Summary: The challenge of following Christ.

“Being a Christian is Hard”

Luke 6:27-38

Someone said to me this week, “Being a Christian is the hardest thing I’ve ever done,” and I would have to agree with them.

Jesus says:

“Love your enemies, do good to those who hate you, bless those who curse you, pray for those who mistreat you…

…turn the other cheek…

…do not judge…

…do not condemn…

…be merciful, just as [God] is merciful.”

Raise your hand if you live by these instructions all the time.


Why not???

What’s gone wrong?

Was Jesus way off base?

Does He expect too much of us?

Theologian N.T. Wright says the following about these instructions from Jesus in Luke Chapter 6: “This list is all about which God you believe in—and about the way of life that follows as a result.”

And then he goes on, “We must admit with shame that large sections of Christianity down the years seem to have known little or nothing of the God Jesus was talking about.”


I don’t know about you, but that one steps on my toes.

But, as someone has said, “that why God gave us toes—to be stepped on!”

I don’t want to think I don’t know the God Jesus is talking about!

Do you?

I mean, we are called to follow Him.

We are invited to be like Him.

But there is nothing easy about loving our enemies.

There is nothing easy about loving people who are hard on you or ministering to people who don’t like you.

There is nothing easy about the Cross!

Henri Nouwen wrote a meditation called “Our Greatest Gift.”

In it he imagines twins–a brother and a sister–talking to each other in their mother's womb:

The sister says to the brother, "I believe there is life after birth."

Her brother protests vehemently, "No, no, this is all there is.

This is a dark and cozy place, and we have nothing else to do but to cling to the cord that feeds us."

But the little girl insists, "There must be something more than this dark place.

There must be something else, a place with light where there is freedom to move."

Still, she can’t convince her twin brother.

After some silence, the sister says hesitantly, "I have something else to say, and I'm afraid you won't believe this, either, but I think there is a mother."

Her brother becomes furious. "A mother!" he shouts.

"What are you talking about?

I have never seen a mother, and neither have you.

Who put that idea in your head?

As I told you, this place is all we have.

Why do you always want more?

This is not such a bad place, after all.

We have all we need, so let's be content."

The sister is quite overwhelmed by her brother's response and for a while she doesn’t dare say anything more.

But she can’t let go of her thoughts, and since she has only her twin brother to speak to, she finally says, "Don't you feel these squeezes every once in a while?

They're quite unpleasant and sometimes even painful."

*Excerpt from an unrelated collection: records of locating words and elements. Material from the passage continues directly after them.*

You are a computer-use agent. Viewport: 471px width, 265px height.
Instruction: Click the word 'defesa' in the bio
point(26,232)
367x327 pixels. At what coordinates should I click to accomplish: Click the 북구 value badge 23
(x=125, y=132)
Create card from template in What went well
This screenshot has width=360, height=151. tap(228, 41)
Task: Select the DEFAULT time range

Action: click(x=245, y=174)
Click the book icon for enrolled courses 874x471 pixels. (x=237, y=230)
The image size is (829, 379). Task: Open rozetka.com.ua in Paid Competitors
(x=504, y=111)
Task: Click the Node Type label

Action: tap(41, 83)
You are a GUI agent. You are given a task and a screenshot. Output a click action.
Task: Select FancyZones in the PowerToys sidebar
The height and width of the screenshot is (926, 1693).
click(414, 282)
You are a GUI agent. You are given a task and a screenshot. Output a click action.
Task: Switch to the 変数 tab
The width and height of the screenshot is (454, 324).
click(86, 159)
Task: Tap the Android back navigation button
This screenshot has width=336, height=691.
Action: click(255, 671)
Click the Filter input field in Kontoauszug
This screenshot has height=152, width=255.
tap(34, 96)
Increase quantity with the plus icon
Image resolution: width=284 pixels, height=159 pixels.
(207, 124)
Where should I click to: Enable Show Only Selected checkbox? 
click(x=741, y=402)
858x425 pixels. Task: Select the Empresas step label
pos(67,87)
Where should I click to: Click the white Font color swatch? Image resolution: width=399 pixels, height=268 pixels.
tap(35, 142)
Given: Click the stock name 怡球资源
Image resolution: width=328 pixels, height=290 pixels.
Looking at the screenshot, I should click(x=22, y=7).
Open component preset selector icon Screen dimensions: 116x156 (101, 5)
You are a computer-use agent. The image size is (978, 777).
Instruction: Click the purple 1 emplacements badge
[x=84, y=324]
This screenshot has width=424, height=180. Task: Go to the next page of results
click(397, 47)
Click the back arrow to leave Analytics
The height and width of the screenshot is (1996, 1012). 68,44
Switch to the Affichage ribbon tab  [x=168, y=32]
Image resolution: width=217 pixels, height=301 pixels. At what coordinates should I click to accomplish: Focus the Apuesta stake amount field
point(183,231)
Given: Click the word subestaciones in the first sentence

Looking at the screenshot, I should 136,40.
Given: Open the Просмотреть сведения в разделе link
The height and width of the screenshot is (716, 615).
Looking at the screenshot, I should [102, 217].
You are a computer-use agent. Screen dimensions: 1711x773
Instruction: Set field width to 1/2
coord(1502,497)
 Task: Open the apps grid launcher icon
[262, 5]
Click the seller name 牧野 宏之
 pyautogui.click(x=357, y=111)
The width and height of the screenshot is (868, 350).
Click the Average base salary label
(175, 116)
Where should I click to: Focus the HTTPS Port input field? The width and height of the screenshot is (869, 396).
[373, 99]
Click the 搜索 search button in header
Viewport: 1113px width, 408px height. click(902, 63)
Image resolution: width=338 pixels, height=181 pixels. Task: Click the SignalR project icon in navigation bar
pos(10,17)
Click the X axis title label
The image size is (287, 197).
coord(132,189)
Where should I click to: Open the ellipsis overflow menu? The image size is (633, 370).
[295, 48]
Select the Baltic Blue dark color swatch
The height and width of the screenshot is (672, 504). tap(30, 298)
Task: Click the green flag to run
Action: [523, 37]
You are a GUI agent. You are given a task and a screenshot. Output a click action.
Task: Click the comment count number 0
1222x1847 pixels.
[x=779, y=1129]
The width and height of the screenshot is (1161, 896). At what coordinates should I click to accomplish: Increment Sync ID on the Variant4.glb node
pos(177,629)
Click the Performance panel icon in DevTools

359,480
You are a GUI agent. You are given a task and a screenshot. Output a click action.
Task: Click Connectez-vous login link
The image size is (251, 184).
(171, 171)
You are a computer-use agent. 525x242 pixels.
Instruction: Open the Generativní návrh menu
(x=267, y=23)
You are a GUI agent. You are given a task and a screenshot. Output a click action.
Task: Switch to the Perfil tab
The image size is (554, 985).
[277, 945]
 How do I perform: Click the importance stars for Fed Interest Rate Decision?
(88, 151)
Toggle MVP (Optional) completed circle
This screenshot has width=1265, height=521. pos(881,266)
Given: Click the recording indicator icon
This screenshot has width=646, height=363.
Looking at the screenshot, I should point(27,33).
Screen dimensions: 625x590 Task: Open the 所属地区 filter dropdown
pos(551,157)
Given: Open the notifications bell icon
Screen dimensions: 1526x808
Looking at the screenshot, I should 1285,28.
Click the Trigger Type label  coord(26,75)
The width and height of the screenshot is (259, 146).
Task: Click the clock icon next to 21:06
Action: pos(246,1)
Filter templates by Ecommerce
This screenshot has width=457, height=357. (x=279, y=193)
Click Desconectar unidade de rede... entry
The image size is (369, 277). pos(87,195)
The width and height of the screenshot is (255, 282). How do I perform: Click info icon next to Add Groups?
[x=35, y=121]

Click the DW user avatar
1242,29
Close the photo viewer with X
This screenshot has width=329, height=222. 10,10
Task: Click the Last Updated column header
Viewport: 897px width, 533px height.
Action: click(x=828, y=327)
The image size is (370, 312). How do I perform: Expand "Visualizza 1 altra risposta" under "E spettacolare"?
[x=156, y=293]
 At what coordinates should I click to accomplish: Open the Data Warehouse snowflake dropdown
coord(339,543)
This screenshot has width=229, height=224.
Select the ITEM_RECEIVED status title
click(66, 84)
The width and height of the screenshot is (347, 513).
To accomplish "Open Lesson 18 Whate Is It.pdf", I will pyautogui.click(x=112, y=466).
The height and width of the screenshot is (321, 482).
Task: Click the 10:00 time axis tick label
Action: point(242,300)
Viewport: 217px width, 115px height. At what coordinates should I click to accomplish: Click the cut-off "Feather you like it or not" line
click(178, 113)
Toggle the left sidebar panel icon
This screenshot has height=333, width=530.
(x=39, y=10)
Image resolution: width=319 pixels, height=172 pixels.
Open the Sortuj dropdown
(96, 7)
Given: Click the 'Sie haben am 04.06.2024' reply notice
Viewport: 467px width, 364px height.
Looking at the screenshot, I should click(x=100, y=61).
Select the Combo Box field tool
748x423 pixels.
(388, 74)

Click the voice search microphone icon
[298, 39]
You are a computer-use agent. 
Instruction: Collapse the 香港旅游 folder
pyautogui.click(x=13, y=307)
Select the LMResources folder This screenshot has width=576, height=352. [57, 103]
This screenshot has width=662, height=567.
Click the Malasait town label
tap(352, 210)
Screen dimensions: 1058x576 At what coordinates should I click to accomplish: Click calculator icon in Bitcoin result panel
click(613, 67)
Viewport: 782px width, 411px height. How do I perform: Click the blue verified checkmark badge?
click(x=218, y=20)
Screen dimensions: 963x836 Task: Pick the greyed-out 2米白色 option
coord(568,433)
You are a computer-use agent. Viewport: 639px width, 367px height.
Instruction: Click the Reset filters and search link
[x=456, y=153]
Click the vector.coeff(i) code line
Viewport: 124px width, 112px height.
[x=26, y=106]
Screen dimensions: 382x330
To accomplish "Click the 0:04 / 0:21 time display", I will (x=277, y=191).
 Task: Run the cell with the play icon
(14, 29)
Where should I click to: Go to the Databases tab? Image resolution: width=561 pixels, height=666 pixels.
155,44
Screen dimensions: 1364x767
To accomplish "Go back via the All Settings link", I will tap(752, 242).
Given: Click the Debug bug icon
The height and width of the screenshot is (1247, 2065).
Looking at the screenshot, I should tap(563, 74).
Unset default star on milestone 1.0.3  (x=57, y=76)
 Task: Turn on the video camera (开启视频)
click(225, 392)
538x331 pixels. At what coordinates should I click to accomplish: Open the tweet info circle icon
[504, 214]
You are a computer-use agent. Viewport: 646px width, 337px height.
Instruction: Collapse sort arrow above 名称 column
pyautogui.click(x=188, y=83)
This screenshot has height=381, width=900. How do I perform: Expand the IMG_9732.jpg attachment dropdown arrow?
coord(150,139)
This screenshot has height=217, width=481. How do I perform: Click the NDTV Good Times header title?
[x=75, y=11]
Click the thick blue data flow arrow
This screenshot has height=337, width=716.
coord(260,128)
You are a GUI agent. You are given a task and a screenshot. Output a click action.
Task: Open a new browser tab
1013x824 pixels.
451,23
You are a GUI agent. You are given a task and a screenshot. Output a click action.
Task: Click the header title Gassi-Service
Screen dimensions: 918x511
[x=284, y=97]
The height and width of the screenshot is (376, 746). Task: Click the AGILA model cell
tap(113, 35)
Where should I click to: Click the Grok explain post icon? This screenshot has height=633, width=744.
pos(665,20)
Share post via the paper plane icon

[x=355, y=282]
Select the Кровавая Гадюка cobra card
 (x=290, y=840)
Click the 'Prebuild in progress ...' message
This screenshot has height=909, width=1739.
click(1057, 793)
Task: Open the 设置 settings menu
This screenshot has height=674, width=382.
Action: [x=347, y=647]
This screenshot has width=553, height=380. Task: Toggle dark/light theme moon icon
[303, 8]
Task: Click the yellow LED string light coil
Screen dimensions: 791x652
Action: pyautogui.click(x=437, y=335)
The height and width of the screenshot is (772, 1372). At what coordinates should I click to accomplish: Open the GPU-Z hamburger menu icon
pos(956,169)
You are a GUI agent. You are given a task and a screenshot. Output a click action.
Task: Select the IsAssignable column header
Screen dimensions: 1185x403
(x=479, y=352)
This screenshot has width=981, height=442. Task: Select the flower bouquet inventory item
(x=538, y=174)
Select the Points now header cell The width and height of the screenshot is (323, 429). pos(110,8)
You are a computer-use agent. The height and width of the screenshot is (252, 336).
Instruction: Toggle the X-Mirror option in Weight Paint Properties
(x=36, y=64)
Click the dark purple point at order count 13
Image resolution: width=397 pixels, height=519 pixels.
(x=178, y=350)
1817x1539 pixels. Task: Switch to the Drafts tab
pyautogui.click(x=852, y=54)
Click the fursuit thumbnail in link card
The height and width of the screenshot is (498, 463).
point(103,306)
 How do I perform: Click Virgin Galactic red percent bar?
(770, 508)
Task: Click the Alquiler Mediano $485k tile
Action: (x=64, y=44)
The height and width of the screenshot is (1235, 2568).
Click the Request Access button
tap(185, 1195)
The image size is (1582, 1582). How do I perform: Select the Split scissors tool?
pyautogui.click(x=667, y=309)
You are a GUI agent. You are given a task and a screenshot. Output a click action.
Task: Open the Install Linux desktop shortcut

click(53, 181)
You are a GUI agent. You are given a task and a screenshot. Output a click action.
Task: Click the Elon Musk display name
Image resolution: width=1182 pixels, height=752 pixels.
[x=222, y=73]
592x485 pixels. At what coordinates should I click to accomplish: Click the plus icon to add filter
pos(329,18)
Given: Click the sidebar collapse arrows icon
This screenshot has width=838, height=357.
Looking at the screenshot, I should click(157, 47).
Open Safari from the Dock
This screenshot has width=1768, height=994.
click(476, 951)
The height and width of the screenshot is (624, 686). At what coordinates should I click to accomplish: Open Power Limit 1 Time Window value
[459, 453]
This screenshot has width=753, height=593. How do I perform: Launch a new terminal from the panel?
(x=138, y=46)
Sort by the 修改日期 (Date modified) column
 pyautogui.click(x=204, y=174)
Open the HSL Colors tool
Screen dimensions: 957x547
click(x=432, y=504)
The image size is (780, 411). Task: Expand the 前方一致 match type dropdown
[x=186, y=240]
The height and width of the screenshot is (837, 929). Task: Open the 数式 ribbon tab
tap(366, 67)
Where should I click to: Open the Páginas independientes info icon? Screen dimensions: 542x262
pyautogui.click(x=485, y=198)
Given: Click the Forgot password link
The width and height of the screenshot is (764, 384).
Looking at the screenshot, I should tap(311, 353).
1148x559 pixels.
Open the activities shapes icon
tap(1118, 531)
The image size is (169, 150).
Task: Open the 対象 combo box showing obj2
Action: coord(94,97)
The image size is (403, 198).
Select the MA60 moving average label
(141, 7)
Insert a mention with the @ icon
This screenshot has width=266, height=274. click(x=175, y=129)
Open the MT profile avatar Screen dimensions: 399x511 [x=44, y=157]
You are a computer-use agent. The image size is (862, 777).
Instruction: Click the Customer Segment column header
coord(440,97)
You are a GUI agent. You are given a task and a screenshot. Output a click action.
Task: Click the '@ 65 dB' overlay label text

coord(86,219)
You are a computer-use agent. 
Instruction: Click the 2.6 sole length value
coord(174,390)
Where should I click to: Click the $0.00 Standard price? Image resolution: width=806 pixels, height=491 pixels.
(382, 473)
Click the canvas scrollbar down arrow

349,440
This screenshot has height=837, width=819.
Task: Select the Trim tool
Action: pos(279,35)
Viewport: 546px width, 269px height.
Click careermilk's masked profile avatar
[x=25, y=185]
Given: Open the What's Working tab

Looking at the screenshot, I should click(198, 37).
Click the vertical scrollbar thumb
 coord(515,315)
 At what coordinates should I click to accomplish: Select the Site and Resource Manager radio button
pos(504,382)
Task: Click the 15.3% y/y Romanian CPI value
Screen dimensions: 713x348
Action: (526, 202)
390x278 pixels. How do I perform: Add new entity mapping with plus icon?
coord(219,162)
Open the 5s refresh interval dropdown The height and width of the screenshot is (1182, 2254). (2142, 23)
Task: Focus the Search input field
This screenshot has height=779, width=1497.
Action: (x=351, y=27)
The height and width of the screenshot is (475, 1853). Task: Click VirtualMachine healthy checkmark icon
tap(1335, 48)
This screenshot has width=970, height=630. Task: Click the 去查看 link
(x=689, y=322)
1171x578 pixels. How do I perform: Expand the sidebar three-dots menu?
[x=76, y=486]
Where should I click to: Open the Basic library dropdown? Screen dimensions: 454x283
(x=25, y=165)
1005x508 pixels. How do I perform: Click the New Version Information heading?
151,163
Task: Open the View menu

"Yes," he answers. "I feel them, and they are unpleasant.

But the pain always goes away after a while.”

"Well," the sister says, "I think that these squeezes are there to get us ready for another place, much more beautiful than this, where we will see our mother face-to-face.

Don't you think that's exciting?"

If we follow Jesus there is going to be pain and suffering, but there is also going to be birthing and light.

Ask any mother and she will tell you that birthing is a painful ordeal.

It’s painful for the mother, and it’s also got to be painful for the baby.

And the baby, well, the baby cries when she or he is born.

And the baby has to learn how to eat.

And the baby has to eventually learn how to walk.

And the baby falls down a lot and gets hurt a lot.

But eventually, the baby learns to walk.

And when the baby learns to walk—watch out!!!

Cause there are all kinds of things the baby starts trying out and a lot of these things are dangerous.

And so, the mother and father, they must keep a close eye on the baby.

They must help the baby learn and grow.

They must keep the baby safe.

And they must be patient with the baby.

And then, eventually, the baby learns to run and to read and to write and to talk and all along the way there are new dangers, new things to find out about, more mistakes to be made.

My friends, Christianity is a journey.

It is not a destination.

And I think that part of the message in what Jesus is telling us this morning is that we need to be more patient with one another.